Polymer-based sirolimus (Cypher®) and paclitaxel (Taxus®) drug-eluting stents (DES) have reduced rates of restenosis and target lesion revascularization (TLR) compared with bare-metal stents (BMS) and have launched a revolution in the interventional treatment of symptomatic coronary artery disease.1,2 However, this overwhelming enthusiasm has recently been dampened by safety concerns regarding a small but significant increase in the rate of late DES thrombosis compared with BMS.3–5 Clinical studies have identified several patient-related risk factors for late stent thrombosis (LST), such as diabetes, low ejection fraction (EF), renal failure, and discontinuation of anti-platelet therapy.6 Our understanding of the pathophysiology of late DES thrombosis is derived from both preclinical animal and human pathological studies. Little was known about the pathology of DES in humans until a recent study from our laboratory of 40 autopsy cases that demonstrated delayed arterial healing, evidenced by persistence of fibrin, minimal neointimal thickening, and incomplete re-endothelialization compared with 25 matched BMS implants of similar duration.7 This type of detailed morphometric and histological analysis of these specimens has allowed us to understand how the vascular responses of the current generation Cypher and Taxus DES differ from those of BMS, and has also emphasized the importance of assessing healing responses in evaluating the safety of DES.

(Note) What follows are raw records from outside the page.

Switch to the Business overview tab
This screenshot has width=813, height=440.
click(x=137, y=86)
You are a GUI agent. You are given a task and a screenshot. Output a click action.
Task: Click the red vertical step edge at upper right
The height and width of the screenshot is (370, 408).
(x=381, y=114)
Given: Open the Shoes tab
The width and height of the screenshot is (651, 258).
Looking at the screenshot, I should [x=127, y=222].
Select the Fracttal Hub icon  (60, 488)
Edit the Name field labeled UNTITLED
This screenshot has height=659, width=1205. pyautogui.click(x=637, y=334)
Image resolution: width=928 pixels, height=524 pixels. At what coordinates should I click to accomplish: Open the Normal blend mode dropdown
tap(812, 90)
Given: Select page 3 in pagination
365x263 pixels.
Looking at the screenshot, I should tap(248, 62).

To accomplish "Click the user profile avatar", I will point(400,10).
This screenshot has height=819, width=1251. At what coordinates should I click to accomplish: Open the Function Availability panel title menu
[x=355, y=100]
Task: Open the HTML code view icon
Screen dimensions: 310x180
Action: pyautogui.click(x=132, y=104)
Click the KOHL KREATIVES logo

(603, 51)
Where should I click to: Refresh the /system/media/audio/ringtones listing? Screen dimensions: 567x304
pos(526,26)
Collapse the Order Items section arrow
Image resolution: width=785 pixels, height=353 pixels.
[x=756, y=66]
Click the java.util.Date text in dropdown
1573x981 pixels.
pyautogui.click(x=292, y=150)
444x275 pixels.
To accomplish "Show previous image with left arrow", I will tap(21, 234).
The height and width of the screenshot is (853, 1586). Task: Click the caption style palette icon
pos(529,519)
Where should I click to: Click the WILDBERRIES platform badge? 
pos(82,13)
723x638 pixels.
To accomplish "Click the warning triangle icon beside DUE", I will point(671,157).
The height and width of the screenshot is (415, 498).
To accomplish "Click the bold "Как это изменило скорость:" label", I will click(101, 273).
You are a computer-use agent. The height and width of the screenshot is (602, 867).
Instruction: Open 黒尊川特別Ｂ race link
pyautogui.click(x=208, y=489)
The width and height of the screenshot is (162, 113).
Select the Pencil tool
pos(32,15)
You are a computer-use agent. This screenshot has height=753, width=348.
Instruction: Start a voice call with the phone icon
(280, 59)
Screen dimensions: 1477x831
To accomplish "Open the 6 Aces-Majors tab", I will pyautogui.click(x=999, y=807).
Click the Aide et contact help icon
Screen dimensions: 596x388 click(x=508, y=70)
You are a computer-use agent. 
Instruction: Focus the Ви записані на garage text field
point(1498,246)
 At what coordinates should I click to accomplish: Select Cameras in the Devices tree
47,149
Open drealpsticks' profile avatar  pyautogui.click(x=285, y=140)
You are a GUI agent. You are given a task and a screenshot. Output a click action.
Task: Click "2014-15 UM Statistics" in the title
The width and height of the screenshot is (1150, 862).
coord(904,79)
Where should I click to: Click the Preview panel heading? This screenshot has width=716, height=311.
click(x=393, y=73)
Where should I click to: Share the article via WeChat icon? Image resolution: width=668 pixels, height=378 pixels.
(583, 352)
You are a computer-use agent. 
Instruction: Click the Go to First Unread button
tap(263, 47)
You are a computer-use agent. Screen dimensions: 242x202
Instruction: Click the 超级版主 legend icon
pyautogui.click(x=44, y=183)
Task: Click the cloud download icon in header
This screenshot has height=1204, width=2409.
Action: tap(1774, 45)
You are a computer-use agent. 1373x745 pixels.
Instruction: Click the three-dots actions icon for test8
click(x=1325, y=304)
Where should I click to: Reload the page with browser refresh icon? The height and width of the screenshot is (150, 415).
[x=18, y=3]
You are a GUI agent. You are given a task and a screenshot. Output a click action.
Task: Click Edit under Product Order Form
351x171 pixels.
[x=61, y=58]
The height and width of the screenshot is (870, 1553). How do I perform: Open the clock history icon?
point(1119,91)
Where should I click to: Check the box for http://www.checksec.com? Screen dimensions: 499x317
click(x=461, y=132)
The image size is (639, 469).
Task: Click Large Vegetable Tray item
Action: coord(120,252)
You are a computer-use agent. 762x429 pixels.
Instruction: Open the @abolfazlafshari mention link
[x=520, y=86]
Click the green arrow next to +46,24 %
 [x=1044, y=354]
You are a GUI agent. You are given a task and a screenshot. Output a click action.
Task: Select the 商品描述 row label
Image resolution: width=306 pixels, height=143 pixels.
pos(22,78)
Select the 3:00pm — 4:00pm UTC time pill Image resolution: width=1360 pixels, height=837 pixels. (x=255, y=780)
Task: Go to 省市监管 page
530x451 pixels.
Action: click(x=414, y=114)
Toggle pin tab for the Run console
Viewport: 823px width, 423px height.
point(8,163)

Lessons from Animal Studies
While it is well recognized that arterial repair after stent placement occurs more rapidly in animals than in man, animal models still hold predictive value since the sequence of biological events associated with arterial repair is remarkably similar.8 Initially, Suzuki and Klugherz published their findings in the pig and rabbit models, respectively, using sirolimus-eluting stents.9,10 Although both showed a significant reduction in neointimal formation, persistence of fibrin was also noted at 28 days. We reported an initial reduction in neointimal formation at 28 days when paclitaxel was delivered on the stent, followed by a loss of benefit at 90 days.11 Moreover, paclitaxel delivery also resulted in persistence of fibrin, increase in inflammation, medial necrosis, and decreased endothelialization compared with BMS at 28 days. These findings were confirmed in a latter study utilizing overlapping, commercially available Taxus and Cypher in the rabbit model.12 In this study, the assessment of endothelialization was carried out on en face using longitudinally cut arteries for scanning electron microscopy analysis, a far superior technique to light microscopy.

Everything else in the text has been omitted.